XVII. A crise actualmente vigente é reconhecidamente caracterizada como uma crise de verificação imprevisível para a generalidade dos agentes económicos, como uma crise global e complexa enquanto momento de fractura geopolítica em que o peso dos chamados países ocidentais na criação da riqueza mundial diminuiu drasticamente, acentuando a sua incapacidade de afirmação da sua supremacia por referência aos ímpetos imperialistas norte-americanos.
XVIII. Os contornos da crise actualmente vigente são absolutamente excepcionais face ao habitual das designadas crises clássicas integradas num ciclo económico típico, pelo que a mesma surge comparável, tão-somente, com a designada Grande Depressão norte-americana ocorrida de 1929 a 1932.
XIX. A desvalorização imobiliária, no quadro de um tal cenário conjuntural, não pode deixar de ser reconhecida como uma alteração anormal das circunstâncias nos termos e para os efeitos previstos no normativo do art.º 437° do C.C, não configurando, contrariamente ao decidido, um risco próprio do Contrato outorgado.
XX. A figura do "risco", consubstanciada na desvantagem económica decorrente da perturbação da prestação por motivo não imputável a nenhum dos contraentes, reconduz-se à verificação de um evento incerto mas previsível à data da concretização do negócio jurídico em causa.
XXI. Face à informação disponível para a generalidade dos agentes económicos, encontrava-se a ora Insolvente AA em situação de total incapacidade de previsão de ocorrência de uma crise com tais dimensões posteriormente à outorga do contrato-promessa em apreço ou, sequer, de previsão da eventualidade futura de uma tal ocorrência.
XXII. Face aos elementos disponíveis para a generalidade dos agentes económicos, a ora Insolvente apenas podia perspectivar um ligeiro atraso na alienação da totalidade das fracções ou, eventualmente e numa previsão mais pessimista, uma ligeira redução do preço de venda de algumas das fracções, não lhe sendo exigível ou, sequer, possível que equacionasse a eventualidade da dimensão da desvalorização imobiliária entretanto determinada pelo actual clima de instabilidade económica e que, mesmo de acordo com as projecções consideradas mais optimistas, se encontra longe do seu termo.
XXIII. Fazer recair, exclusivamente, sobre a Insolvente, o risco de uma desvalorização imobiliária com uma tal dimensão e com características sobejamente conhecidas revela-se manifestamente ofensivo aos mais elementares princípios da boa fé.
Termina pedindo que seja revogado o acórdão recorrido e seja determinada a procedência dos pedidos formulados pela autora/recorrente.

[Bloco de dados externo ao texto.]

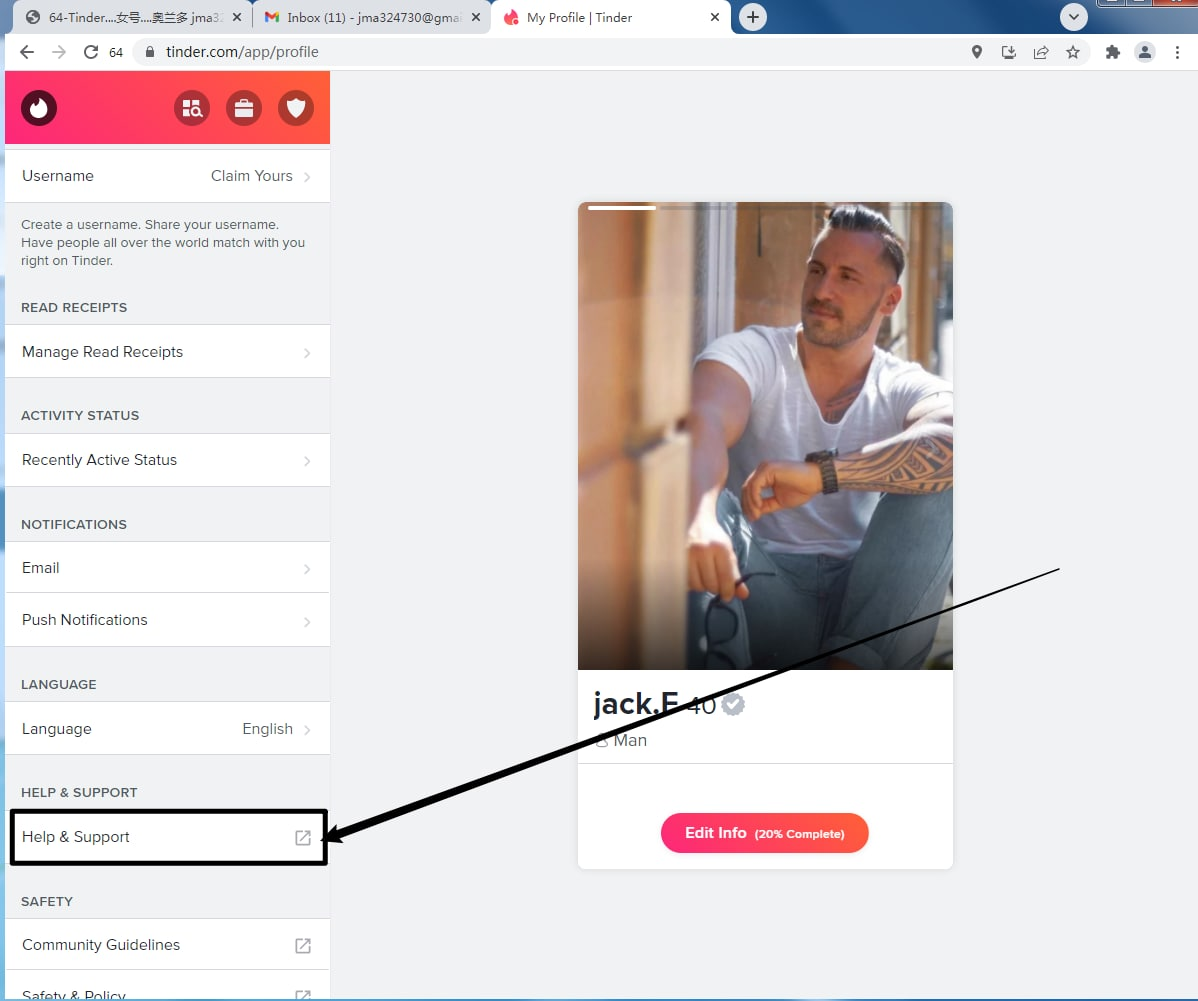Open Push Notifications settings
This screenshot has width=1198, height=1001.
point(167,620)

O recorrido BB não contra-alegou.
Corridos os vistos legais, cumpre decidir.
As instâncias consideraram provados os factos seguintes:
- 1.No dia 18 de Outubro de 2006, a sociedade AA - ..., L.da (doravante, e apenas por facilidade de expressão, designada por autora) celebrou com o réu um acordo denominado de contrato promessa de compra e venda, junto a fls. 22 e 23 dos autos, que aqui se dá por integralmente reproduzido para todos os efeitos legais.

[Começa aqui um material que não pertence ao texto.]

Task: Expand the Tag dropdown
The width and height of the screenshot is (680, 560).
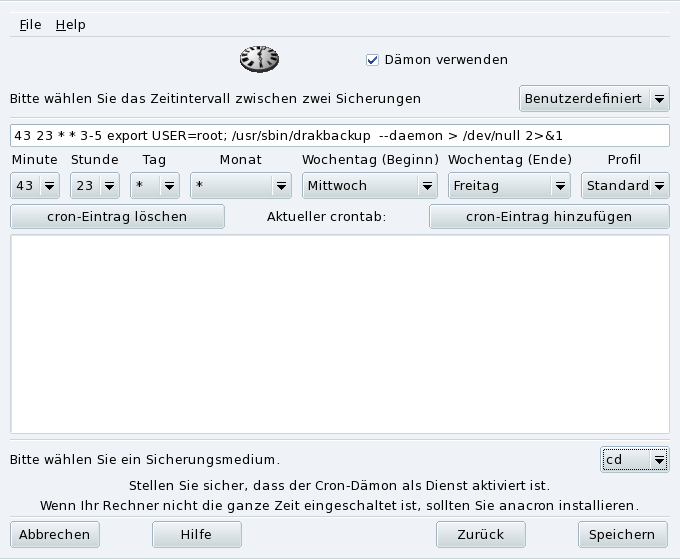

- 2.Por via do referido acordo, a autora prometeu comprar ao réu e este vender-lhe o prédio urbano, composto de terreno para construção urbana, com a área total de 982 m2, sito na Rua …, ... ou ..., freguesia e concelho de ..., inscrito na matriz sob o artigo ... e descrito na Conservatória do Registo Predial de ... sob o nº ... (antigo ...) da referida freguesia.
- 3.Também por via do mesmo acordo, convencionaram os promitentes que o referido prédio seria vendido à autora pelo preço global de € 1.546.274,00.
- 4.Na data da respectiva outorga, e a título de sinal e princípio de pagamento, a autora entregou ao réu a quantia total de € 225.000,00.
- 5.Mais ficou convencionado, por via do acordo celebrado, que, até 31.12.2006, a autora deveria efectuar um segundo pagamento, no valor de € 375.000,00, o que veio a suceder.
- 6.Entre 17 de Outubro de 2006 e 31 de Maio de 2007, a autora efectuou entregas diversas ao réu, todas a título de sinal e princípio de pagamento do preço, perfazendo a quantia global de € 1.004.314,80.
- 7.Considerando os valores entregues e o que as partes convencionaram, o cumprimento do acordo celebrado redundaria na aquisição do imóvel em causa pelo montante global de € 1.675.156,05.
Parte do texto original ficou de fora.